Carpe Annum. I love our theme this year. It makes me feel empowered. Ooooh-rah! as my marine corps husband would say. Yes, he was discharged in 1972, but remember, once a marine, always a marine. I met him when he was home on boot leave, and he taught me that saying right from the beginning -- along with how to spit shine my boots. Ah, young love.
I actually got a jump-start on our theme and seized the year in 2012, when I took the publishing bull by the horns and released Unraveled. It was a small bull, with wee little horns, and he hasn't given me much of a ride -- yet -- but I'm happy to be in the saddle. Oh wait, they don't saddle bulls. But you get the idea.
I was tired of sitting on a manuscript I had complete faith in, because "CBA doesn't like missionary stories." That's what I was told. That in itself kind of threw me for a loop, but what bothered me most was that I do not consider Unraveled a missionary story, any more than I consider Secretariat a western. Yeah, there's a horse in Secretariat but that's where the similarities between it and a western end.
Similarly, Unraveled uses a short-term missions trip as a vehicle to carry the main issues, which are how we react to a personal crisis of faith, and confronting truth in our own lives when we'd rather just not.
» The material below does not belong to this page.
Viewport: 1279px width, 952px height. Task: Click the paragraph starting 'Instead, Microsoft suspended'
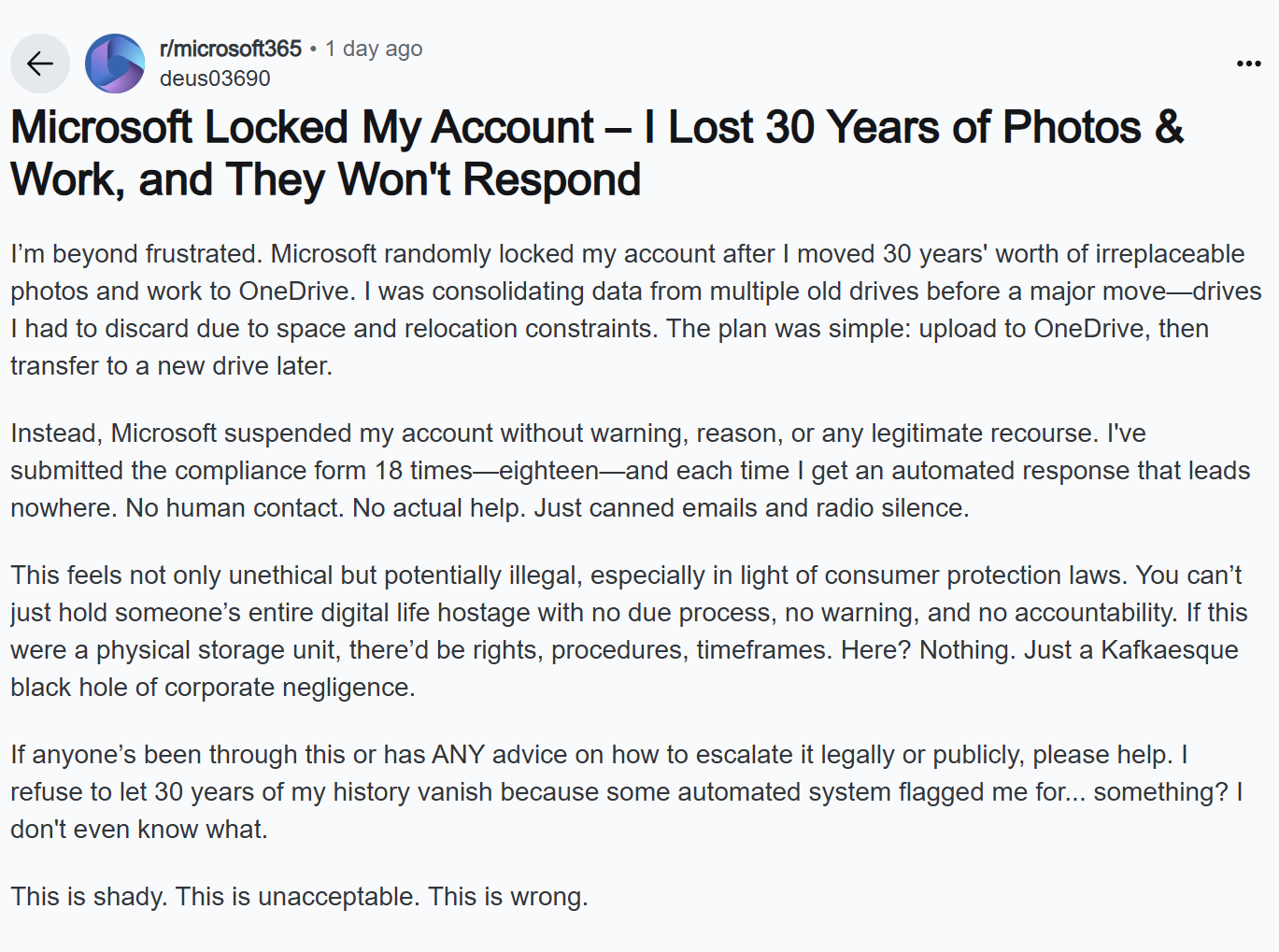(631, 470)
At least that's how I see the story. It's certainly what I meant to convey when I wrote it. But, alas, I was the only one who saw beyond the missionary element. And by the way, My Hands Came Away Red by Lisa McKay is one of the finest CBA novels I've ever read, and it's most definitely a missionary story.
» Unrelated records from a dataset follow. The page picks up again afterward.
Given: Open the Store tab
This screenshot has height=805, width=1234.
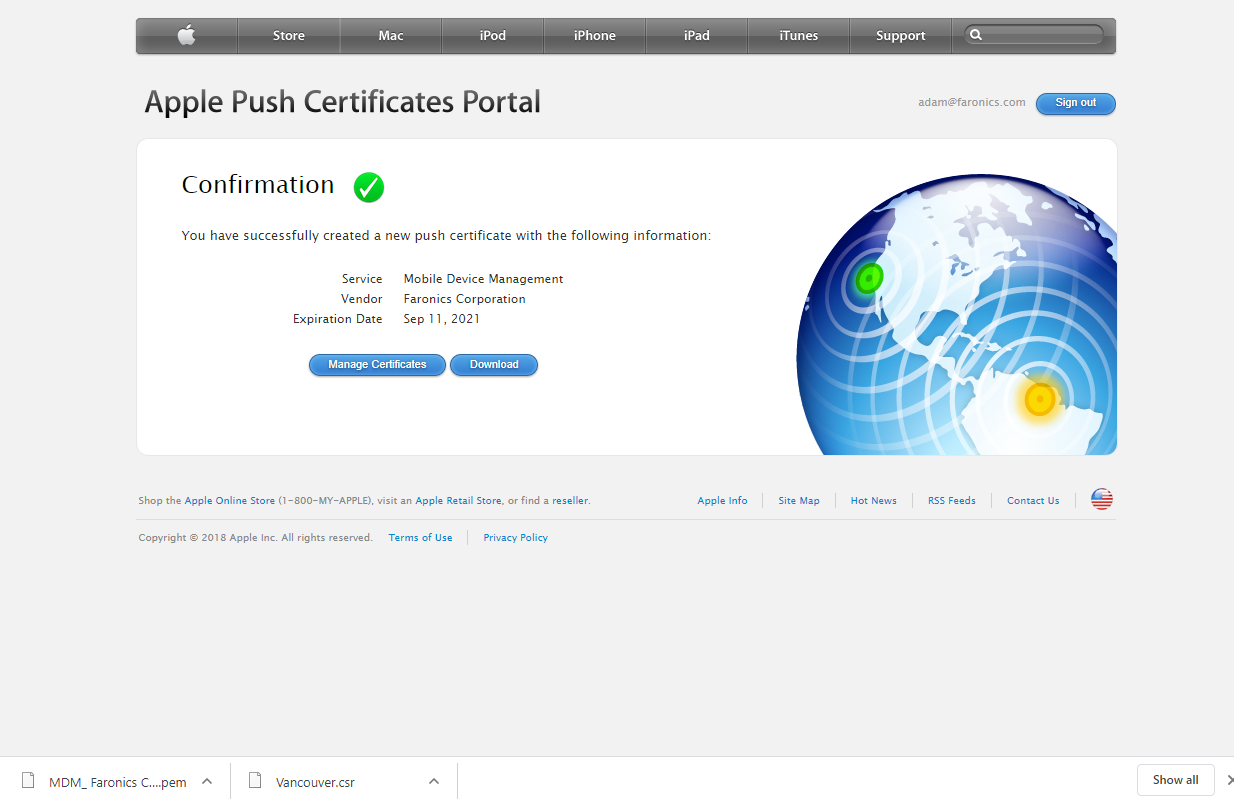Looking at the screenshot, I should point(289,36).
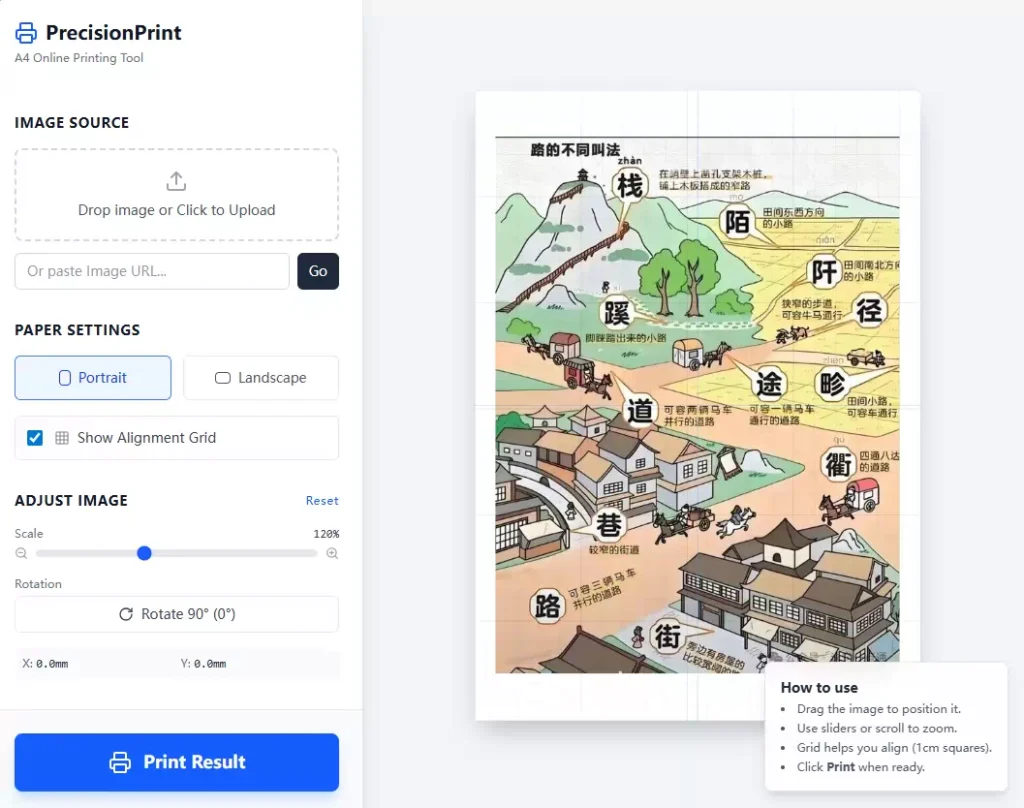
Task: Select Landscape paper orientation
Action: (261, 378)

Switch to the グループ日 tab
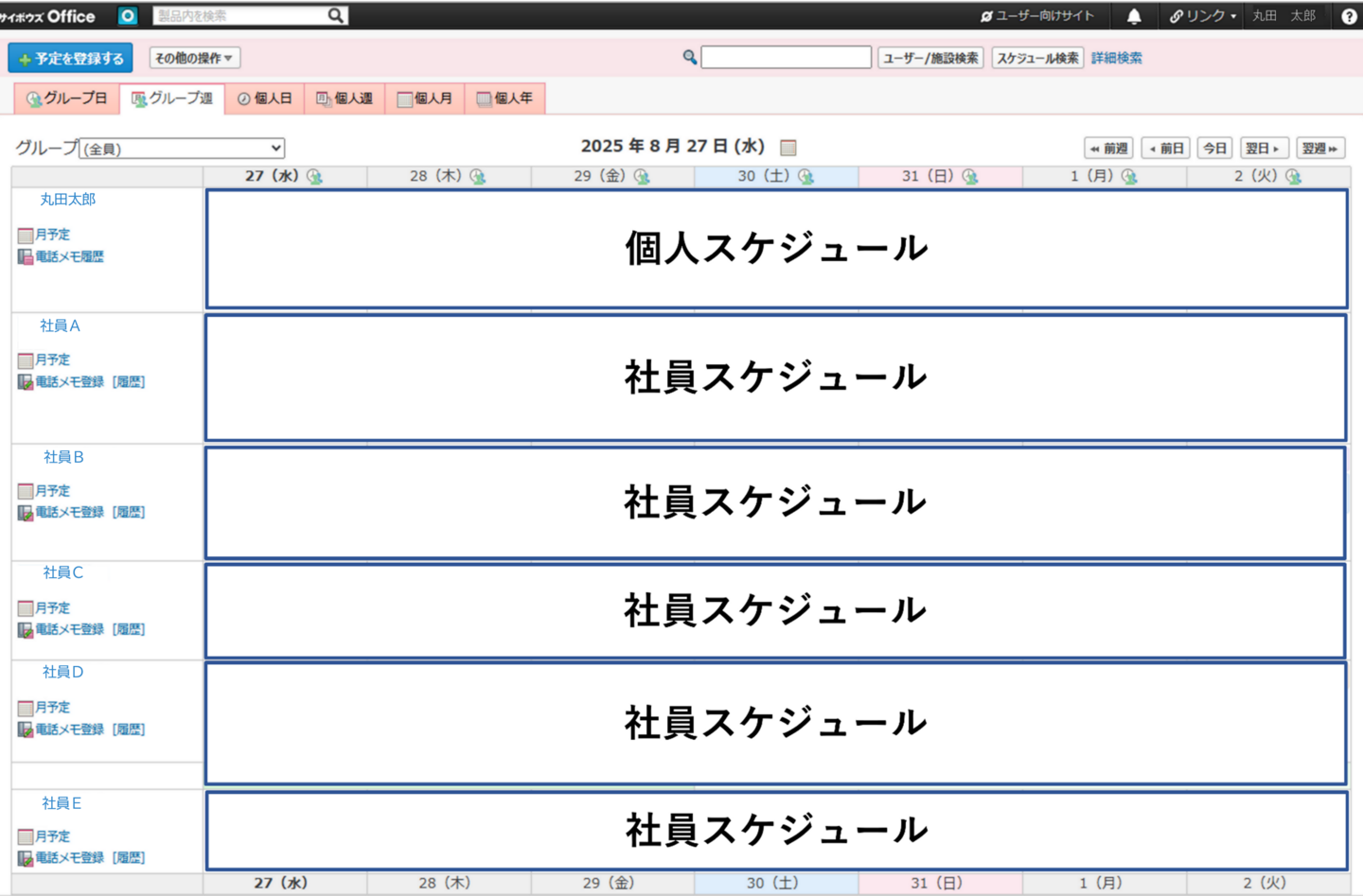click(x=67, y=98)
And so, since I had faith in me, I went for it. And I'm doing it again. I have just re-released Every Good & Perfect Gift and Lying on Sunday, which NavPress took out of print when they decided their fiction experiment wasn't working out for them. As I look on my bookshelves I see Mary DeMuth's Watching the Tree Limbs and Wishing on Dandelions, and Tosca Lee's remarkable Demon and Havah, all published by NavPress. Well, I for one am glad NavPress experimented, and I'll leave it at that.